Provided information below:

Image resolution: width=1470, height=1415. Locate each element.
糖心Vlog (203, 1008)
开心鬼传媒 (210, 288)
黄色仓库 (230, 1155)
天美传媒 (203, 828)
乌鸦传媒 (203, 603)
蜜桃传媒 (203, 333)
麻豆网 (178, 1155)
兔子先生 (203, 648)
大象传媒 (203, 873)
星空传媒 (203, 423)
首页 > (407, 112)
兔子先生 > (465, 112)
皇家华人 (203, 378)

End of Provided information.
Provided information below:

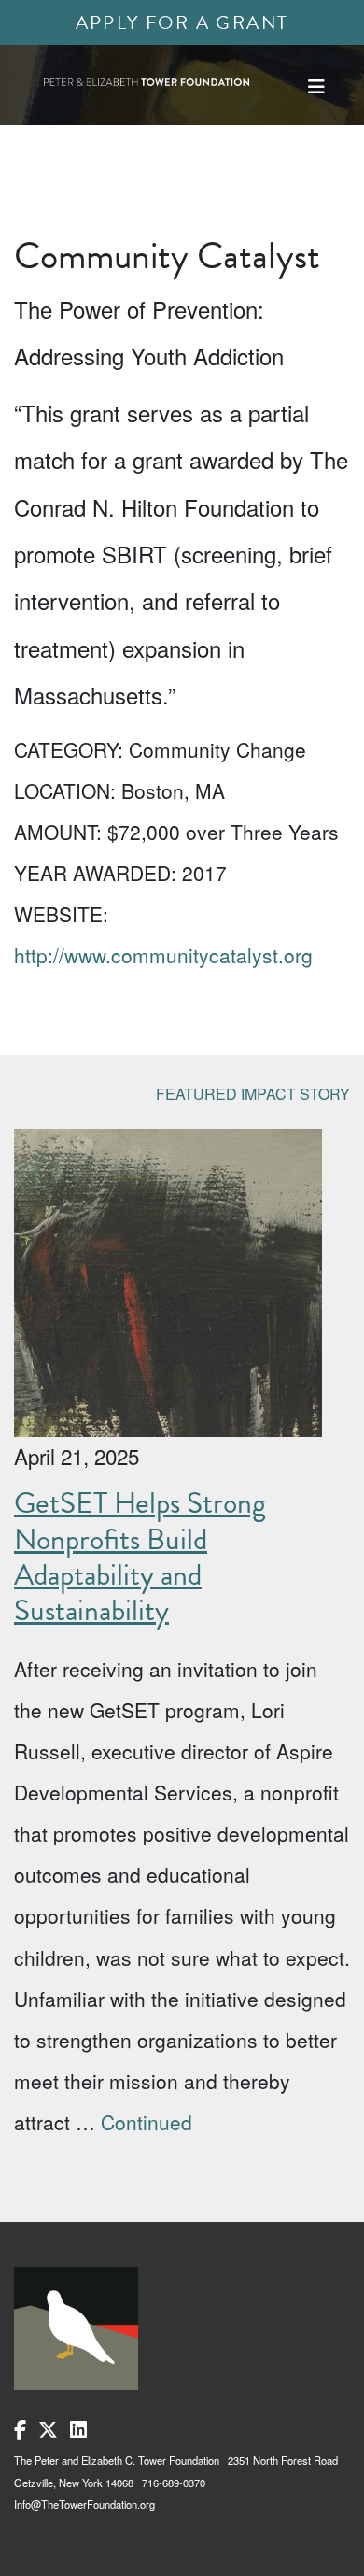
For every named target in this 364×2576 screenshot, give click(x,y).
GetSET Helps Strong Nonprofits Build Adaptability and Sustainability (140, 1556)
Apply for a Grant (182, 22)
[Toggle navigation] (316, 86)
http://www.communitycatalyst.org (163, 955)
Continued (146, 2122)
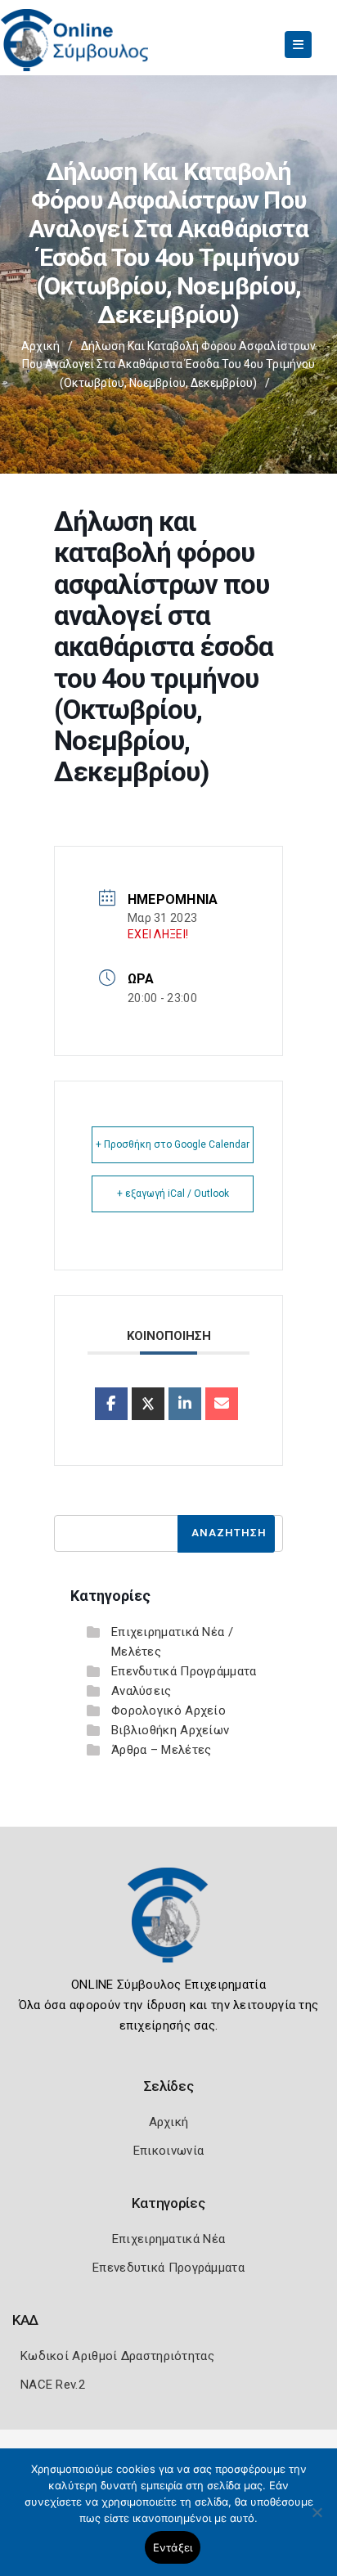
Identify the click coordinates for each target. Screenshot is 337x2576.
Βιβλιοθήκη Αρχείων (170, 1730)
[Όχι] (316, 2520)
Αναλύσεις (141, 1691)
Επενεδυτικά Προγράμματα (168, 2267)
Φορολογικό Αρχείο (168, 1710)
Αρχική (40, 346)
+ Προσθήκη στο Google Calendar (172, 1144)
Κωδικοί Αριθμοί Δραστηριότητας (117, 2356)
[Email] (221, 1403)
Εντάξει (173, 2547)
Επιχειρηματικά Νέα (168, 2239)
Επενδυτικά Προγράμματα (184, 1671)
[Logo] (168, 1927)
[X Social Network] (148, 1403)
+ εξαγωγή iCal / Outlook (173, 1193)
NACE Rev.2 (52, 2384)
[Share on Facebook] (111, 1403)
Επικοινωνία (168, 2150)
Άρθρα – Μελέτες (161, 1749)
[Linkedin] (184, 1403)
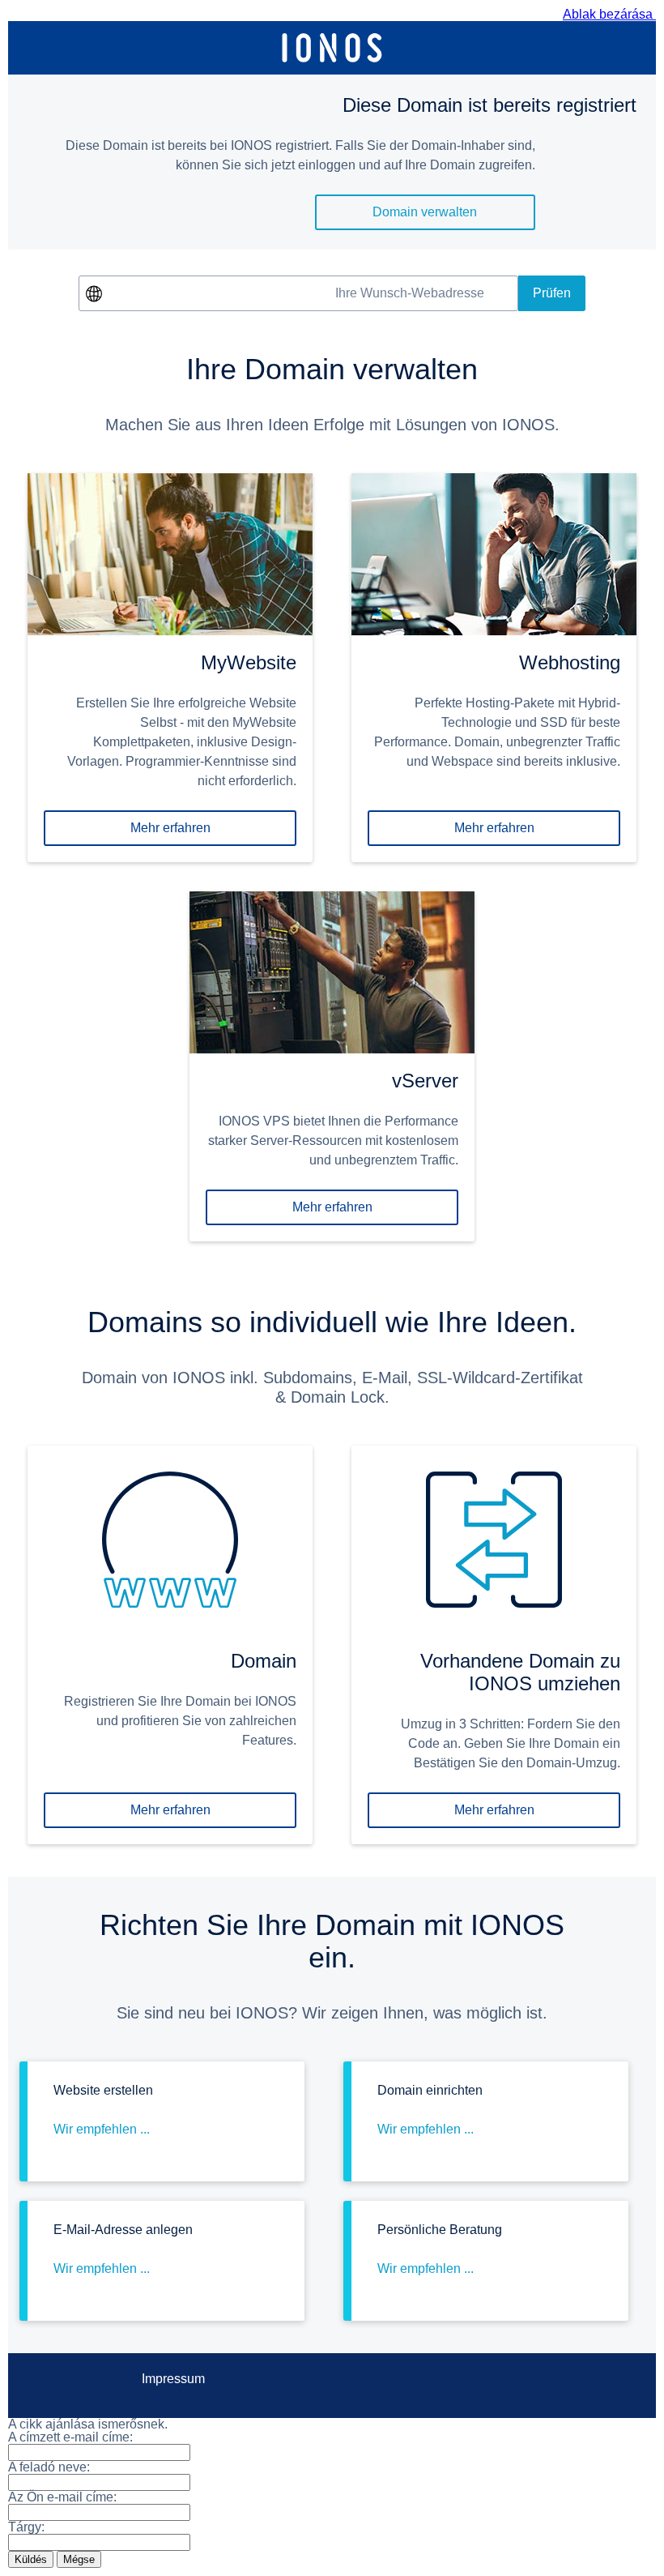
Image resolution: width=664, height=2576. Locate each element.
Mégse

End of Provided information.

Task details:
Given the records above, restate word for word only the lines starting at the one with "For every named" and ending at the one with "Continued (146, 2122)".

Worked solution:
For every named target in this 364×2576 screenshot, give click(x,y).
GetSET Helps Strong Nonprofits Build Adaptability and Sustainability (140, 1556)
Apply for a Grant (182, 22)
[Toggle navigation] (316, 86)
http://www.communitycatalyst.org (163, 955)
Continued (146, 2122)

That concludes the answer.